--- Data excerpts ---
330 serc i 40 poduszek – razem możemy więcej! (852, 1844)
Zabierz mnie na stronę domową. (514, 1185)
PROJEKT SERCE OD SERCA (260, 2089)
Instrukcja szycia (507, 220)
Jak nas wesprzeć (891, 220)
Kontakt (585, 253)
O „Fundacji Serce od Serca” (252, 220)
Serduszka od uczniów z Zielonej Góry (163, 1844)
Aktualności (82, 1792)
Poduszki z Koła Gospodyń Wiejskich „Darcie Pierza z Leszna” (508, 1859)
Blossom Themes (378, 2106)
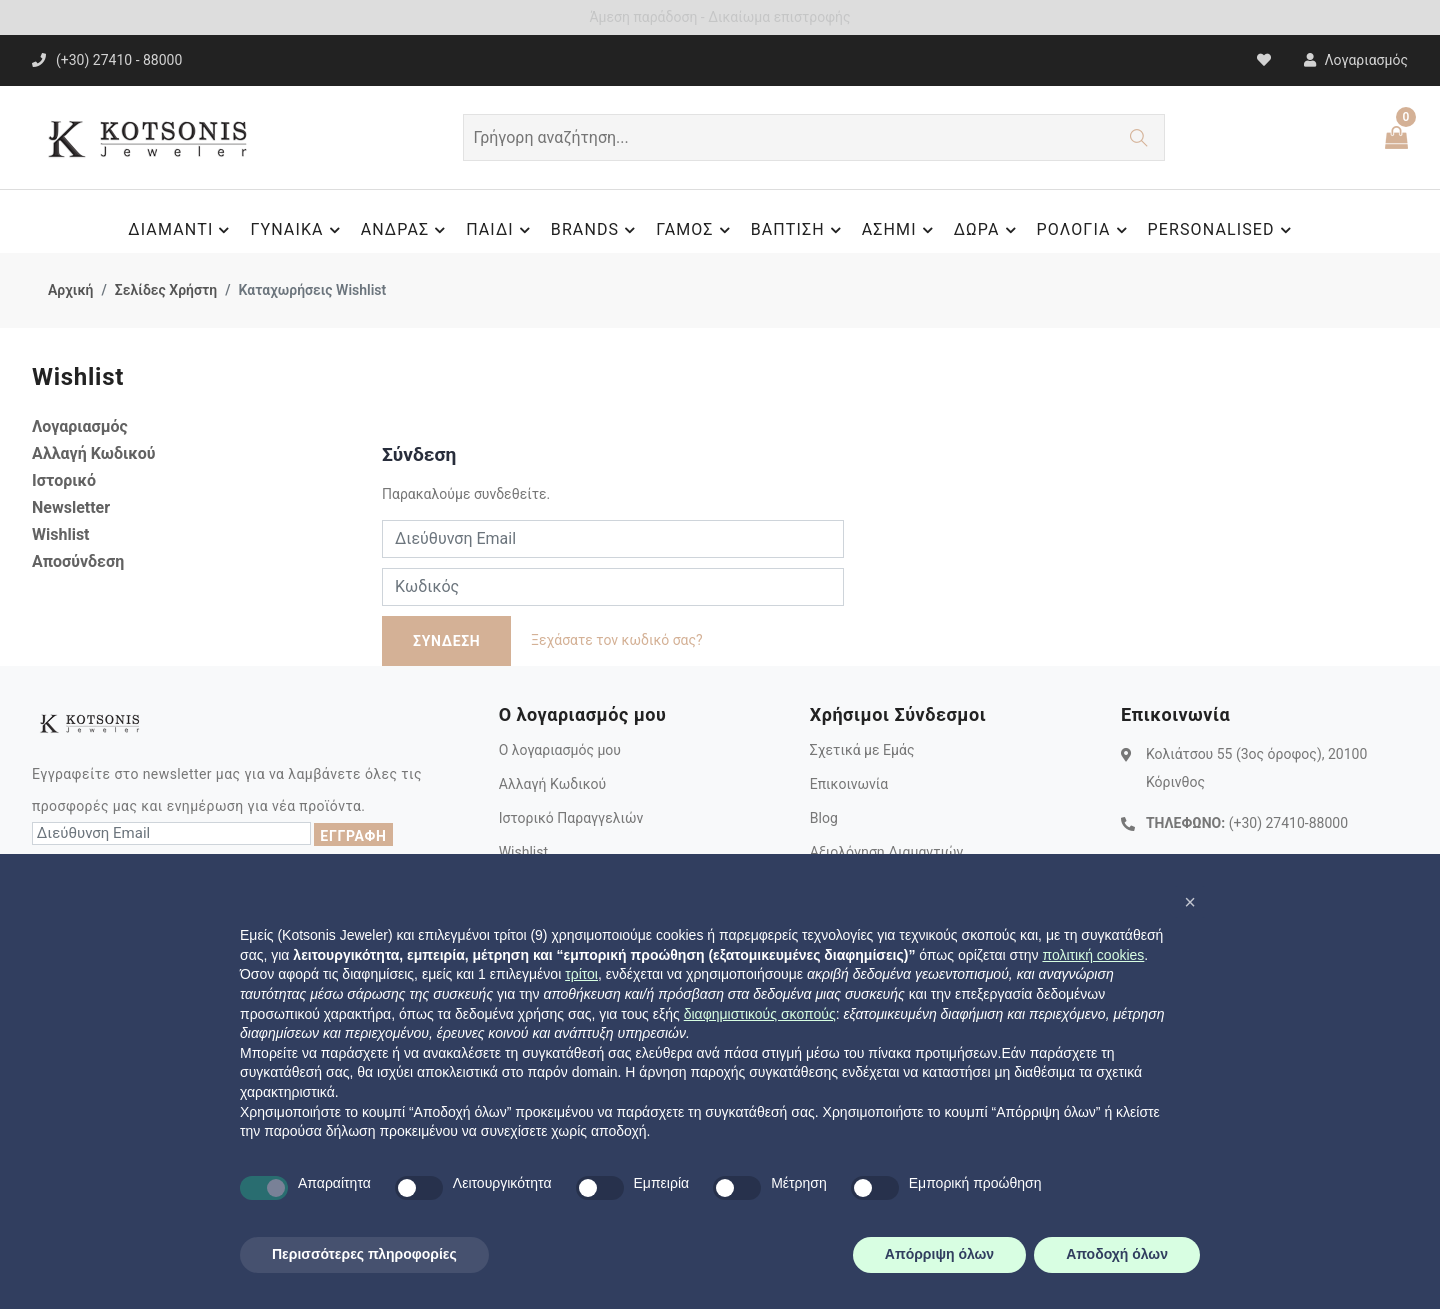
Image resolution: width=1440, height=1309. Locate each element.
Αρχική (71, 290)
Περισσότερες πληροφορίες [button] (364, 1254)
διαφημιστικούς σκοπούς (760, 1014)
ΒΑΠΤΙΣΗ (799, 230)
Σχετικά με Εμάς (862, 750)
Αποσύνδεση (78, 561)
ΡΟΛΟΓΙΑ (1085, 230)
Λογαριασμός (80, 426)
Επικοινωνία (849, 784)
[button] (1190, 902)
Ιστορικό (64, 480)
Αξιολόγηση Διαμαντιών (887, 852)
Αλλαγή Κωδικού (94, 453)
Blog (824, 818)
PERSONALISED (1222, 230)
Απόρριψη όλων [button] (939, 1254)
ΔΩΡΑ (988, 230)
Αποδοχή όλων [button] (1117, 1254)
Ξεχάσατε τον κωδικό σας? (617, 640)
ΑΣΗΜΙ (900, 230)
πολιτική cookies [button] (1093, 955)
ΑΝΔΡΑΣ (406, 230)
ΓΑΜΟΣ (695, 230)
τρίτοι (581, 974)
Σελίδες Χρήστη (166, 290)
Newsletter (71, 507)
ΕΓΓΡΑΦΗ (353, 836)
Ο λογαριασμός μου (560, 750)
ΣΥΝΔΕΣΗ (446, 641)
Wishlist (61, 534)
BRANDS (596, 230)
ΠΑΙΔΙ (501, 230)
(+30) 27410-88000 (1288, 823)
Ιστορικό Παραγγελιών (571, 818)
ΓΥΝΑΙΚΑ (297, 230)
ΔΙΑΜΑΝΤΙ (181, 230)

==

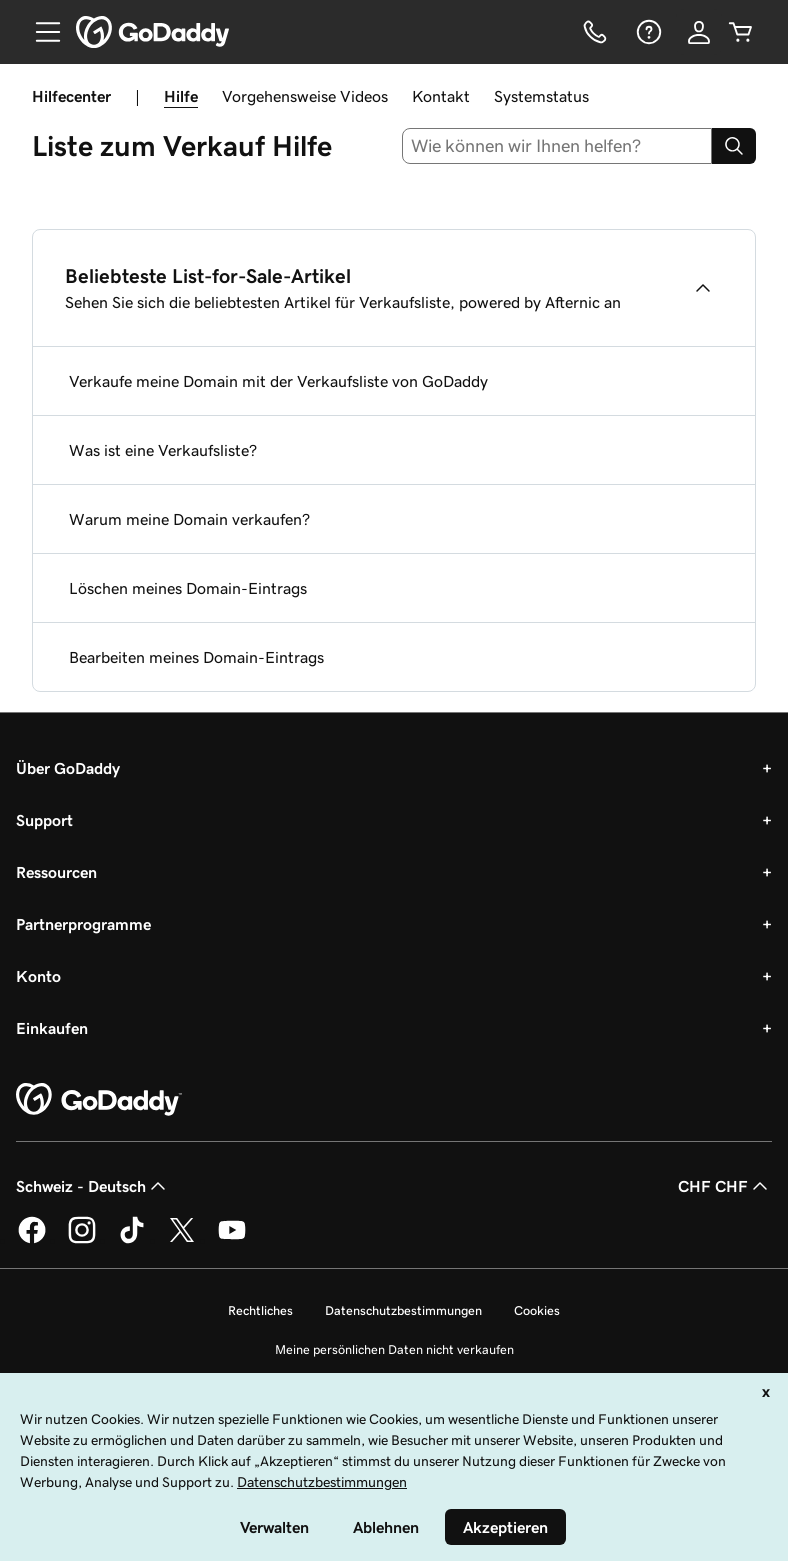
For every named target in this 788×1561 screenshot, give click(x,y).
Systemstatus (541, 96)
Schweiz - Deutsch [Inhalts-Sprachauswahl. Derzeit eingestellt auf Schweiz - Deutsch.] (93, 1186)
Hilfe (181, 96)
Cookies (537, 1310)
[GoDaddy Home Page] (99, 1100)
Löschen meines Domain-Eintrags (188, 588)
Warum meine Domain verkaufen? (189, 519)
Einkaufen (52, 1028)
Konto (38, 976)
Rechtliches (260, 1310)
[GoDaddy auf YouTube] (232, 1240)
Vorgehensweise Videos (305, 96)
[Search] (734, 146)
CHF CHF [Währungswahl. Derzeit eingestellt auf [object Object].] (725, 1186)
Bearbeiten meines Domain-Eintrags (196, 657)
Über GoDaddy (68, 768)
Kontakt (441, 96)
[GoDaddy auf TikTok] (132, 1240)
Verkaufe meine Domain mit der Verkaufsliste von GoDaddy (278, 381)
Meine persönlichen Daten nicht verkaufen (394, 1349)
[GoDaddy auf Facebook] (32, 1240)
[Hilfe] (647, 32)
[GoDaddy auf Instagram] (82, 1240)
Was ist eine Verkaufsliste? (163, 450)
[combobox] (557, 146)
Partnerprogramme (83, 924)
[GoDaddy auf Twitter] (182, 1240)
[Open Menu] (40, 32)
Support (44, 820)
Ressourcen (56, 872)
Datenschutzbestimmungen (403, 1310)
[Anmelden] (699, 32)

==

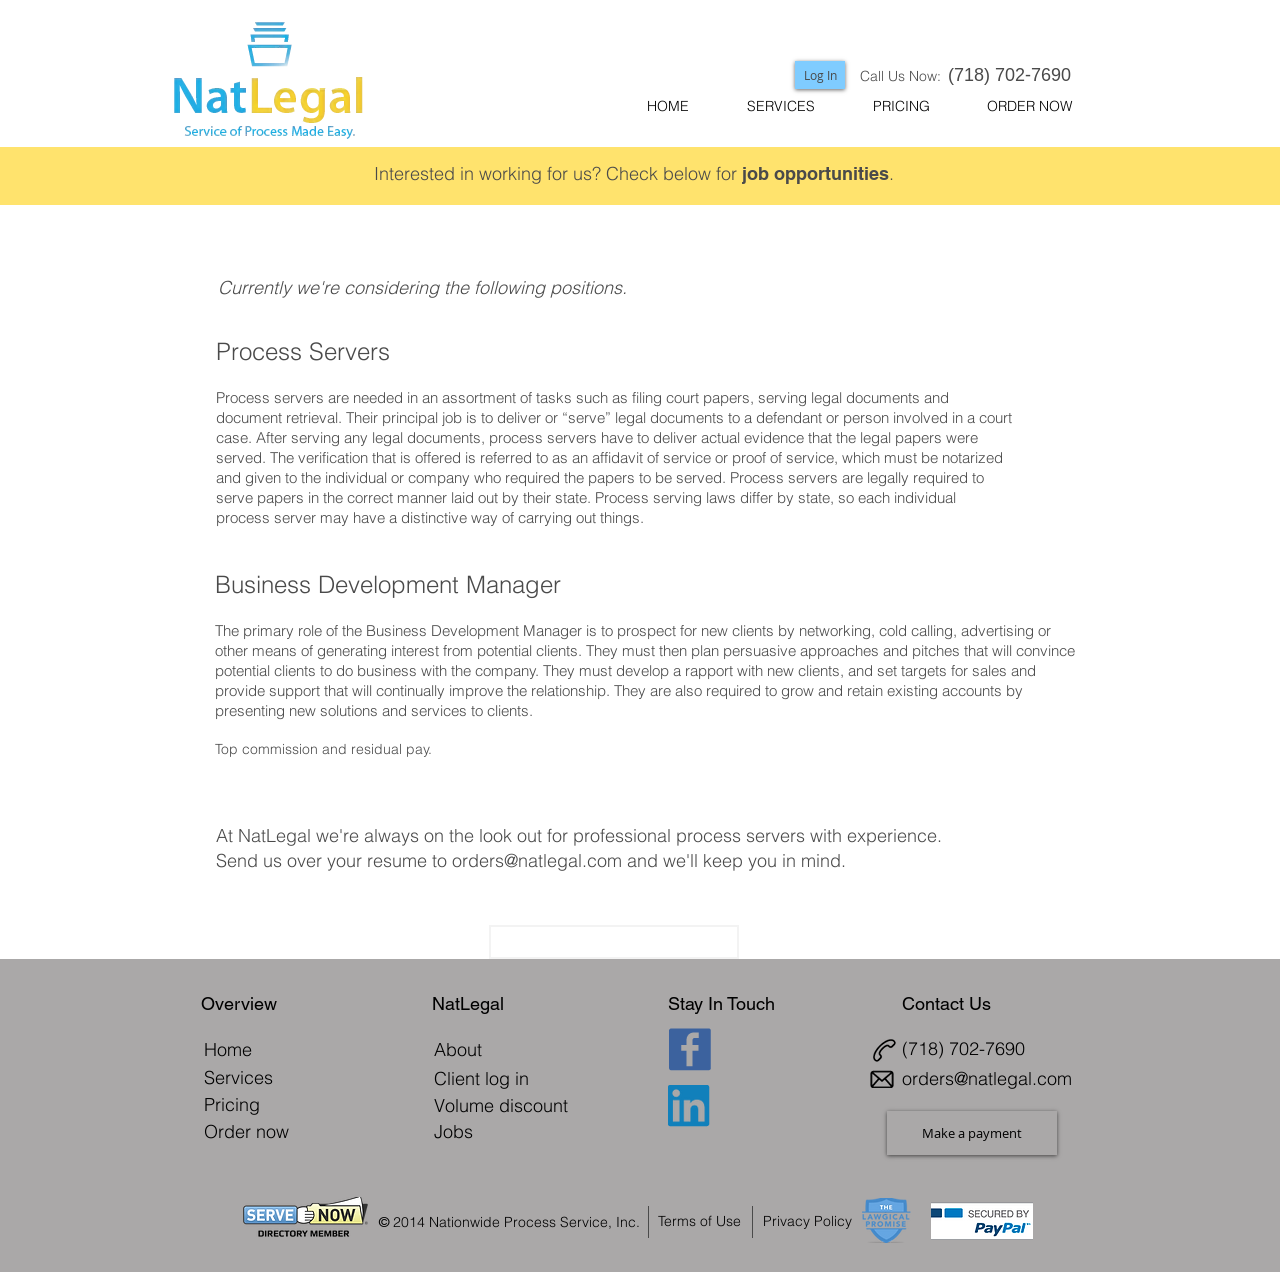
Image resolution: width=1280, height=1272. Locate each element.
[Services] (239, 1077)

--- Brief ---
Return every line of the records above that contains the word "όλων".

--- Reply to the exercise ---
Απόρριψη όλων [button] (939, 1254)
Αποδοχή όλων [button] (1117, 1254)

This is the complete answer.